Iraq appoints new prime minister amid political deadlock
After weeks of political deadlock, Iraqi President Barham Saleh appointed Adnan al-Zurfi as Iraq's new prime minister-designate on Tuesday.
Al-Zurfi, the former governor of the city of Najaf, now has 30 days to form a cabinet which would then face a vote of confidence in parliament.
Following his appointment, al-Zurfi said that he would prepare "early and fair elections" within a year if his government is approved, according to a statement released on state news agency INA.
He added that he would respond to the demands of protesters, who have been demonstrating for months over corruption and inefficiency in the government.
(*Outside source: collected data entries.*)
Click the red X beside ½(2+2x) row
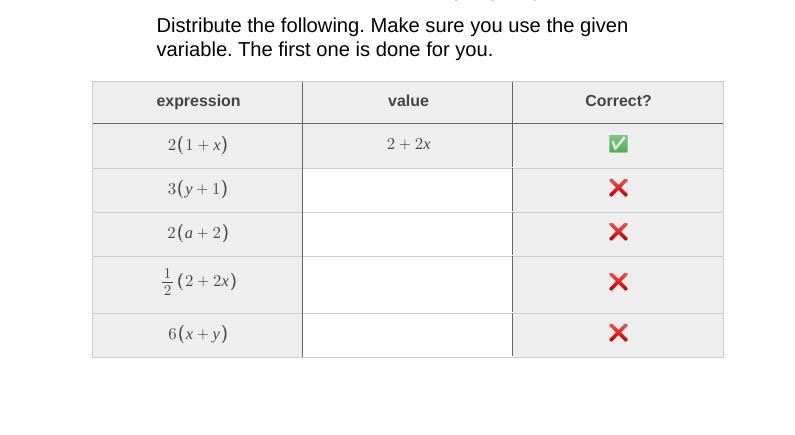This screenshot has height=435, width=795. coord(618,282)
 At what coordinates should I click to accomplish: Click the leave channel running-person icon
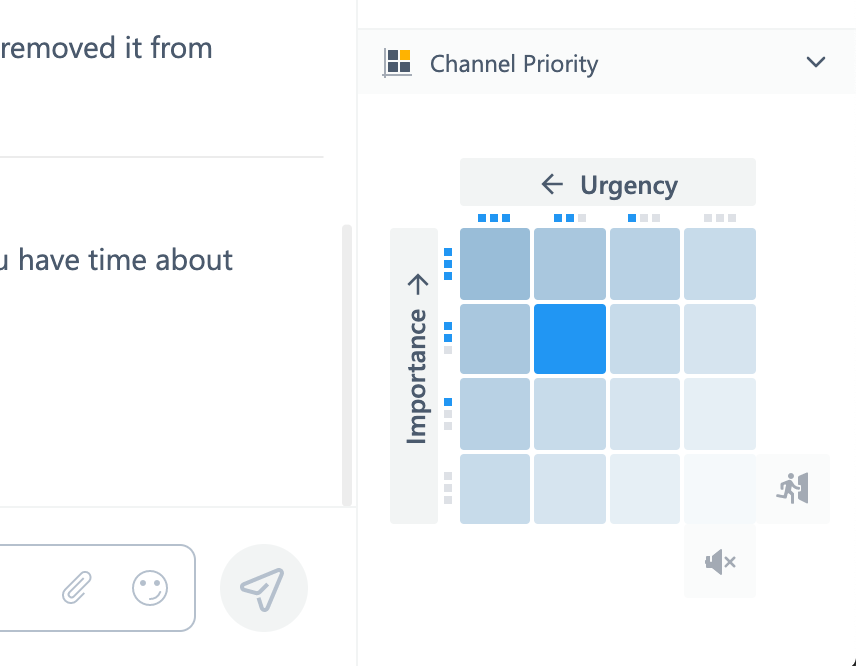pyautogui.click(x=793, y=488)
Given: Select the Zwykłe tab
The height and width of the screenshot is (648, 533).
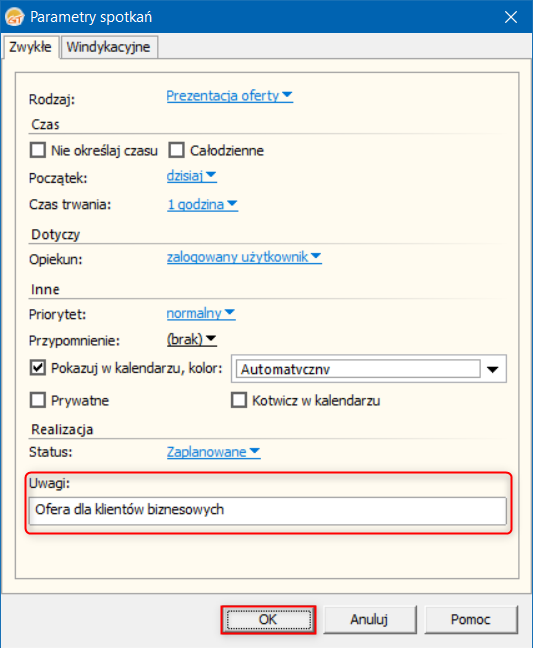Looking at the screenshot, I should [x=30, y=47].
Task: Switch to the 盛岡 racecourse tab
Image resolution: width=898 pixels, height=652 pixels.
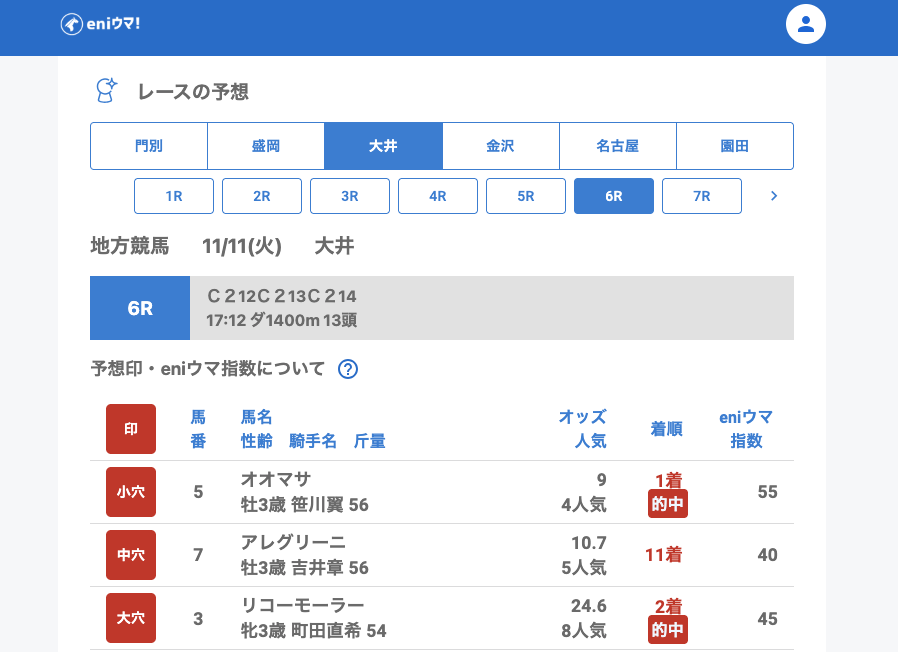Action: click(266, 146)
The nomination came as several rockets struck Baghdad's Green Zone near the US Embassy on Tuesday evening. It was the fourth rocket attack in a week after rockets hit military bases housing foreign troops.
Uphill battle for support
Al-Zurfi, was reportedly chosen after rival political parties couldn't reach a consensus on one candidate. A senior government source told news agency AFP that factions were looking for a "non-confrontational figure."
However, his appointment was immediately rejected by the powerful Fateh parliamentary bloc, which is the second-largest in parliament.
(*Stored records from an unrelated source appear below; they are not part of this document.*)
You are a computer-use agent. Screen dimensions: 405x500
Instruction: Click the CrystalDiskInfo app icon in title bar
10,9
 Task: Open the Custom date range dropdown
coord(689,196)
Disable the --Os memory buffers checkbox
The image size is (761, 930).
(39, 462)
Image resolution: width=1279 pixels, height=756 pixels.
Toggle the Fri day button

Read more: Coronavirus in Iraq: Bullets, repression, Iran trump COVID-19
"We reject the president's unconstitutional step," Fatah, the political arm of the Hashed al-Shaabi military network, said in a statement. The statement also alleged that al-Zurfi is "loyal to America."
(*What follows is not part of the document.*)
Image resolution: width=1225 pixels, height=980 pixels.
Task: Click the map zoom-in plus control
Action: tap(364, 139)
US Secretary of State Mike Pompeo wrote on Twitter that al-Zurfi would receive US support if he upheld "Iraq's sovereignty and protected human rights" along with ensuring other basic needs.
Adnan al-Zurfi heads the small Nasr parliamentary group of former Prime Minister Haider al-Abadi, who was an ally of the US.
Al-Zurfi, who is seen as a relatively secular figure, previously lived in the US as a refugee after fleeing the regime of former Iraqi leader Saddam Hussein. He reportedly holds American citizenship, which he would have to renounce in order to become prime minister.
The 54-year-old is the second person to be nominated after outgoing premier Adel Abdul Mahdi resigned in November, following widespread protests against the government.
Mohammad Allawi, who was appointed as prime minister-designate after Mahdi, withdrew his candidacy in early March after he failed to garner enough support for his proposed cabinet in parliament.